根据欧几里德算法算出的p之后,再用n除以p即可求出q,由此可以得到的参数有pqne,再使用常规方法计算出d,即可破解密文。

m = pow(c, d, N),可以得到明文m

共模攻击

如果在RSA的使用中使用了相同的模n对相同的明文m进行了加密,那么就可以在不分解n的情况下还原出明文m的值。

c1 = m^e1 mod n
c2 = m^e2 mod n

识别:非常简单,若干次加密,每次n都一样,明文根据题意也一样即可。

已知私钥文件、c求m

题目中给出了私钥文件private.pem和flag.enc

pem文件通常是包含了—–BEGIN PRIVATE KEY—–和—–END PRIVATE KEY—–,是 Base64 编码的二进制内容
使用私钥解密密文的方式

使用openssl工具
利用如下命令:

rsautl -decrypt -in flag.enc(密文名称) -inkey private.pem

已知公钥文件、c求m

题目中给出了public.pem和密文flag.enc

openssl rsa -pubin -text -modulus -in warmup -in pubkey.pem
[提取出pubkey.pem中的参数]

得到n,化为十进制

将n分解为P,q

python rsatool.py -o private.pem -e 65537 -p 275127860351348928173285174381581152299 -q 319576316814478949870590164193048041239

[使用rsatool生成私钥文件: private.pem]

openssl rsautl -decrypt -in flag.enc -inkey private.pem

低加密指数攻击

在RSA中e也称为加密指数。

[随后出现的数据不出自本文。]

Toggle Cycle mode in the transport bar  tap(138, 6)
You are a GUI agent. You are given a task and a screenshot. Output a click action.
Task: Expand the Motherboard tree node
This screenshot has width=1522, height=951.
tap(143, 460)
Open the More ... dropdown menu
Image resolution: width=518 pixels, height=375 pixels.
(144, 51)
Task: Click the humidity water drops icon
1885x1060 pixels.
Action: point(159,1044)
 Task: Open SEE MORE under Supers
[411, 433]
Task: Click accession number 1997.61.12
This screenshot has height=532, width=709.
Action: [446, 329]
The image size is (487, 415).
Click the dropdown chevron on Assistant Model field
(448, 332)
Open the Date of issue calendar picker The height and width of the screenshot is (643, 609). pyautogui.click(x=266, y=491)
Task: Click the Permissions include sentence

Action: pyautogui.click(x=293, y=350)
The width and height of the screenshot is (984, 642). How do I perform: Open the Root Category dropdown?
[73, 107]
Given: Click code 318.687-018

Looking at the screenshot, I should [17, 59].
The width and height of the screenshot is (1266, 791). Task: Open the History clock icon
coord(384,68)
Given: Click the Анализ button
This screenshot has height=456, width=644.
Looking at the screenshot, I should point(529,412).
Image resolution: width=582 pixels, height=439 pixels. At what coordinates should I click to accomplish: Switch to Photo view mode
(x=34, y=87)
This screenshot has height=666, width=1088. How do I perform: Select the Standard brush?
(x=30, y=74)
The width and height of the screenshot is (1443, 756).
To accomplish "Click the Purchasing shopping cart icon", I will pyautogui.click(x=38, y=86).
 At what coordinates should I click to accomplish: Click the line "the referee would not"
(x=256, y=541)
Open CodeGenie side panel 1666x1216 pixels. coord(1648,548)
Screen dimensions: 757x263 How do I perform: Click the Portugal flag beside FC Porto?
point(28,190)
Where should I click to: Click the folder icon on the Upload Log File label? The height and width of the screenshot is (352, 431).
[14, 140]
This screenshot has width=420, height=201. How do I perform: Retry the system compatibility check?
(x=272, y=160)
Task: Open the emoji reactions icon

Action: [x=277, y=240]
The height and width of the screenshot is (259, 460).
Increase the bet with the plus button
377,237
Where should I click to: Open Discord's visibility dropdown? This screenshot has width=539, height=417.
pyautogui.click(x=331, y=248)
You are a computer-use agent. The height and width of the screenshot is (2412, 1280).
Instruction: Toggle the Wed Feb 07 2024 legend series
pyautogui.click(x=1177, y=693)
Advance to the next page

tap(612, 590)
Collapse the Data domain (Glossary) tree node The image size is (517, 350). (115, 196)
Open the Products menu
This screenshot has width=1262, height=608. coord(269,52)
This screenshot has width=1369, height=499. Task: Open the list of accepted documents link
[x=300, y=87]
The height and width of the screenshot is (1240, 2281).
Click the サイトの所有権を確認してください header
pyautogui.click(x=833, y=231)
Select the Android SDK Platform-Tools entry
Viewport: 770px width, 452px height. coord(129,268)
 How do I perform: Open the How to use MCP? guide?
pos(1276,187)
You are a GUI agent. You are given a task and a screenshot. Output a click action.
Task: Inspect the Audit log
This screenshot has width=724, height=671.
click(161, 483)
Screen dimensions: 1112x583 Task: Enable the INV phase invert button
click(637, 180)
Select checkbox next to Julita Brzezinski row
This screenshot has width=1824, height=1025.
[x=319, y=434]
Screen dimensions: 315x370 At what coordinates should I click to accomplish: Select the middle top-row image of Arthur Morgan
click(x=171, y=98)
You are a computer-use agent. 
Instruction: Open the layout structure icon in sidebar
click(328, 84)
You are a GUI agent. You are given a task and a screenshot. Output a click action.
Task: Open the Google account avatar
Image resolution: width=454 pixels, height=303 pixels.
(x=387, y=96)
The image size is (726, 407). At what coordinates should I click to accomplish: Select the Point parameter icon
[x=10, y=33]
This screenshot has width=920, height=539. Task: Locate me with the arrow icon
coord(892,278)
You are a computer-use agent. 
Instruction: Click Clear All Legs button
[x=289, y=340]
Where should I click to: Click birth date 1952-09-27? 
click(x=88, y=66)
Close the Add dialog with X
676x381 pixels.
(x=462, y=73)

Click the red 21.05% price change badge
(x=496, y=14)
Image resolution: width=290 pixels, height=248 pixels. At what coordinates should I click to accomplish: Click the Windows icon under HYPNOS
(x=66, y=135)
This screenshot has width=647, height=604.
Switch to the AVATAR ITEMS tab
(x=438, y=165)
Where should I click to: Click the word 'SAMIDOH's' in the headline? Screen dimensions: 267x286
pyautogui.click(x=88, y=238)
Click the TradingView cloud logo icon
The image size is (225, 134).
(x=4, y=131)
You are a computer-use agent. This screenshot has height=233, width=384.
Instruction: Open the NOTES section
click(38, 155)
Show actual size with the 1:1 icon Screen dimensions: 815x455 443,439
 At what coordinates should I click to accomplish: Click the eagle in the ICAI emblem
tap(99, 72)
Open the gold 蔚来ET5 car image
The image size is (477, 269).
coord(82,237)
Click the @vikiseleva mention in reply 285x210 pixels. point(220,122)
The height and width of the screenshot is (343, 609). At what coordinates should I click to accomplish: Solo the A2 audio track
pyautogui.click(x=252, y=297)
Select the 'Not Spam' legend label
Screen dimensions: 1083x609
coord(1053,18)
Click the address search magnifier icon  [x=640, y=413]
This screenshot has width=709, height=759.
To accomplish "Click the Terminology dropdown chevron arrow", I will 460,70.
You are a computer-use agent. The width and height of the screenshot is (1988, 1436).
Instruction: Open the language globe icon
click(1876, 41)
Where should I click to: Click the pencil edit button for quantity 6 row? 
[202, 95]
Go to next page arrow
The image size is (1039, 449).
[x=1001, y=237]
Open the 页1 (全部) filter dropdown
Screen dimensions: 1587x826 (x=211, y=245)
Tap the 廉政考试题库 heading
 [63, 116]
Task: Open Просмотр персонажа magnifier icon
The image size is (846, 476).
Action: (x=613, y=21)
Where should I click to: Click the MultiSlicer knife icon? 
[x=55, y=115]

由于e是可以随意选取的,选取小一点的e可以缩短加密时间,但是选取不当的话,就会造成安全问题。

e=3时的小明文攻击

当e=3时,如果明文过小,导致明文的三次方仍然小于n,那么通过直接对密文三次开方,即可得到明文。

(1)m^3<n,也就是说m^3=c;
(2)m^3>n,即(m^3+kn)mod n=c(爆破k,不知道k取什么值)。

  • 第一种情况 根据 c = pow(m, e, N) 可知:

当e=3时,如果明文过小,导致明文的三次方仍然小于n,那么通过直接对密文三次开方,即可得到明文。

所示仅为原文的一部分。